Faced with a classification task, an important step is to browse the catalog of machine learning architectures to find a good performer. Researchers are exploring ways to do it automatically.
What’s new: Esteban Real, Chen Liang, and their colleagues at Google Brain developed AutoML-Zero, an evolutionary meta-algorithm that generates a wide variety of machine learning algorithms to classify data. Applied to the small CIFAR-10 image dataset, it discovered several common deep learning techniques.
Key insight: Past meta-algorithms for machine learning constrain their output to particular architectures. Neural architecture search, for instance, finds only neural networks. AutoML-Zero finds any algorithm that can learn using high school-level math.
How it works: The researchers used AutoML-Zero to generate models for various resolutions of CIFAR-10.
- In the authors’ view, a machine learning model comprises a trio of algorithms: Setup initializes parameter values, Predict provides a scalar output given input vectors, and Learn updates weights based on the inputs, training labels, outputs, and current values.
- AutoML-Zero starts with a set of models with empty Setup, Predict, and Learn. It generates a population of models and evolves them for improved performance on a set of tasks.
- The meta-algorithm trains an instance of every model in each training iteration. It applies each model’s Predict and Learn to a task’s training set and evaluates performance on the task’s validation set.
- It culls a random subset of the population and mutates the best-performing model by adding an operation exchanging one operation for another, or switching input variables. The mutated model replaces the oldest model in the subset.
Results: AutoML-Zero regularly generated models that achieved 84 percent accuracy on CIFAR-10, compared to only 82 percent achieved by a two-layer, fully connected network. In the process, it rediscovered gradient descent, ReLu activations, gradient normalization, and hyperparameters.

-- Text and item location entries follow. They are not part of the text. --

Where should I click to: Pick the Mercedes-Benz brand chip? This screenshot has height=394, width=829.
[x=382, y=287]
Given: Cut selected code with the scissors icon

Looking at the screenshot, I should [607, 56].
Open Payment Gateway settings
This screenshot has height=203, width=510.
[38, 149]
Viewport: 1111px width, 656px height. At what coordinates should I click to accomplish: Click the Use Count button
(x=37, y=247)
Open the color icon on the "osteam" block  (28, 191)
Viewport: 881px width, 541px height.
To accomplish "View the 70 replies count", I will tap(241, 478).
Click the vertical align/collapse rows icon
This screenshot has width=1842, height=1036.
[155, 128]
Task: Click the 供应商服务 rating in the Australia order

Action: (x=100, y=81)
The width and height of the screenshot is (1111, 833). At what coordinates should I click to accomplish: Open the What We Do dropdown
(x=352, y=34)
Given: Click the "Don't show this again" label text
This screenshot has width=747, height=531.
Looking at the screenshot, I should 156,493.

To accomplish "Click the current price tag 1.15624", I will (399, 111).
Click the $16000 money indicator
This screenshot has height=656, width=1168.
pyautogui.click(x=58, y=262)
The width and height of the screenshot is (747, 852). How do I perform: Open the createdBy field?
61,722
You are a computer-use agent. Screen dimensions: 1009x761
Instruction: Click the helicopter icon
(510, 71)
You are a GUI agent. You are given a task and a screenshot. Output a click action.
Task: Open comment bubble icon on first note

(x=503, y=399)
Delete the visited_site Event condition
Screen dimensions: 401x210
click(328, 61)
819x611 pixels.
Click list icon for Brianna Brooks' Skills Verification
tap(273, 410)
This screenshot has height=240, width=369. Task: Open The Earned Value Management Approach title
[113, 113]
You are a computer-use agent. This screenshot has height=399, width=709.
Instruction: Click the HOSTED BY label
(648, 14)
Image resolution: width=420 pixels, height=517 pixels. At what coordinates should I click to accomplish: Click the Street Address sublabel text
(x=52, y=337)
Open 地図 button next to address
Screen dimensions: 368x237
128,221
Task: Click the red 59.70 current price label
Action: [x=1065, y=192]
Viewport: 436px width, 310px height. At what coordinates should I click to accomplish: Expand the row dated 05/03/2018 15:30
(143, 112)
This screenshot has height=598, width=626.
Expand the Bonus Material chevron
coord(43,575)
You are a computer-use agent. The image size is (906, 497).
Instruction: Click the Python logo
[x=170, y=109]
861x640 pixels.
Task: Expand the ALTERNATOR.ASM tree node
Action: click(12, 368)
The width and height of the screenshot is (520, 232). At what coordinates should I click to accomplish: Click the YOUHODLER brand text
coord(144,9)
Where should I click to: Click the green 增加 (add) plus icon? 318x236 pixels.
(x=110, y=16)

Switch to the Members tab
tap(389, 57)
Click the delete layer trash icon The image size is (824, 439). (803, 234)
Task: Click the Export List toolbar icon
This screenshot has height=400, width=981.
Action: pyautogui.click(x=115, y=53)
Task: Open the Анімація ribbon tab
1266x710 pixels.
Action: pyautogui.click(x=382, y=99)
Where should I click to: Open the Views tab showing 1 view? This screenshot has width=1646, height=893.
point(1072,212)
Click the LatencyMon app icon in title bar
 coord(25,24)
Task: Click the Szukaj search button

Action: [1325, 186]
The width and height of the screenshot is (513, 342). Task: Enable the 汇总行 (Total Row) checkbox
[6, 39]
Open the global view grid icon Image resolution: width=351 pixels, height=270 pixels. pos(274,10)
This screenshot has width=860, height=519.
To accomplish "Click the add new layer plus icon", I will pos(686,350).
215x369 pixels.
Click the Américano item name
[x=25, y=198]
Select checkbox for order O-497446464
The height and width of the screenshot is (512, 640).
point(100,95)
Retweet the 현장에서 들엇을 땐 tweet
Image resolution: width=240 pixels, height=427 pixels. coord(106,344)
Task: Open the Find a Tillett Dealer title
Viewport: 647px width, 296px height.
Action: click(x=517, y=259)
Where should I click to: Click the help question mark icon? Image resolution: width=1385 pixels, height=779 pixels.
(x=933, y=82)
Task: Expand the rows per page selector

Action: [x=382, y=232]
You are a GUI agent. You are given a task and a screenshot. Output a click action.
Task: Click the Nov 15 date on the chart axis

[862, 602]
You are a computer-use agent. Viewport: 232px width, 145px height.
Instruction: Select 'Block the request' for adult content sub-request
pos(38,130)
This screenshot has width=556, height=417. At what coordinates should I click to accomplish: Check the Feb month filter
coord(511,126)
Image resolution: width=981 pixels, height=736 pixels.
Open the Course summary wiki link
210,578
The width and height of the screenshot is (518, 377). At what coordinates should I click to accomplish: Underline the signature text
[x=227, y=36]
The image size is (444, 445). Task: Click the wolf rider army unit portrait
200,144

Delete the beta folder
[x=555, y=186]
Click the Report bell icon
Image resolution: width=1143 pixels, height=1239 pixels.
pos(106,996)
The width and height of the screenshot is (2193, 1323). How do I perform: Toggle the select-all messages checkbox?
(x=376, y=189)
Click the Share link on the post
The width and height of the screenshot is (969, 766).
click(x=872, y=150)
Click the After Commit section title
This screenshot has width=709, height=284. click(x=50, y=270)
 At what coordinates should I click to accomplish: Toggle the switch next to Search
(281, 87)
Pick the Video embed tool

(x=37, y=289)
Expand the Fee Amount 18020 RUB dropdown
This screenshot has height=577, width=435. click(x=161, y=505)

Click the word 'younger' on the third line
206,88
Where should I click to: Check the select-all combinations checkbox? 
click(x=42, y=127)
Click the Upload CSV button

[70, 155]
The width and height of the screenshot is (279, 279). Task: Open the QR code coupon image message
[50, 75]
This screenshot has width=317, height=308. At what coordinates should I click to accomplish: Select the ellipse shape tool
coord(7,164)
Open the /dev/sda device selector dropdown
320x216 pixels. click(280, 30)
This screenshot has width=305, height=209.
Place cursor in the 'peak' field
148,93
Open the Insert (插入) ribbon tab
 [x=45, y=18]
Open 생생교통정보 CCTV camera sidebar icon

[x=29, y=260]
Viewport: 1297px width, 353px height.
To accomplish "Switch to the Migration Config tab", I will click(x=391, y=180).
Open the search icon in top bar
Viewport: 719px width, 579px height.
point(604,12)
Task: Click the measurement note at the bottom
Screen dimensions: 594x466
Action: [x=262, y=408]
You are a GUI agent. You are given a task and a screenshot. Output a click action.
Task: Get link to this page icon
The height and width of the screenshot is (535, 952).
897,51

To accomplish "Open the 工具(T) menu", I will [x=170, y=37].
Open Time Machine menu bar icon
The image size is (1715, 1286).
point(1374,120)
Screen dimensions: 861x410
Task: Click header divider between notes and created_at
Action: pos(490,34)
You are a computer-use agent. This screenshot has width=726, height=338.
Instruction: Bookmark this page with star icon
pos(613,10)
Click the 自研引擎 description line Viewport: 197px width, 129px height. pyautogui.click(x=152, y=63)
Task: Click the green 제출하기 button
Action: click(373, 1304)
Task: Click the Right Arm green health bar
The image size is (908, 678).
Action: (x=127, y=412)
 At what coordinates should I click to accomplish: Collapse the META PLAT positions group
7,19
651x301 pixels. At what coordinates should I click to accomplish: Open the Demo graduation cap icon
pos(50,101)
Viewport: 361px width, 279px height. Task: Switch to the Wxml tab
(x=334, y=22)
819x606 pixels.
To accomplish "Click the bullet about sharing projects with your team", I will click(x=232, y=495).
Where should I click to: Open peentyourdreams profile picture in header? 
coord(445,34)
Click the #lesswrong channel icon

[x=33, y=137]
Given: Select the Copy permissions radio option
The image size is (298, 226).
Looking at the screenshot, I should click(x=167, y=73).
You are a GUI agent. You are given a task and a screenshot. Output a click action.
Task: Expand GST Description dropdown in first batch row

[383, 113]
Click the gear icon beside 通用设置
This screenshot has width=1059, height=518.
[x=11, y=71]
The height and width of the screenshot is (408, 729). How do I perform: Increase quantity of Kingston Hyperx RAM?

Why it matters: The researchers estimate that, given AutoML-Zero’s wide-ranging purview, the chance of coming up with a model suitable for a CIFAR-10 classification task is vanishingly small (around 1 in 107 for linear regression, and 1012 if that line is offset by a constant). Yet it did so frequently — a demonstration of the meta-algorithm’s power to come up with useful architectures. If AutoML-Zero can find nearly state-of-the-art models on such a complex task, it may well be able to discover techniques that humans haven’t yet devised.
We’re thinking: CIFAR-10 was developed over a decade ago for machine learning experiments on the CPU-based neural networks of the day. We’re curious to learn how AutoML-Zero scales to larger datasets.
We’re not thinking: Today we have learning algorithms that design other learning algorithms. When will we have learning algorithms that design learning algorithms that design learning algorithms?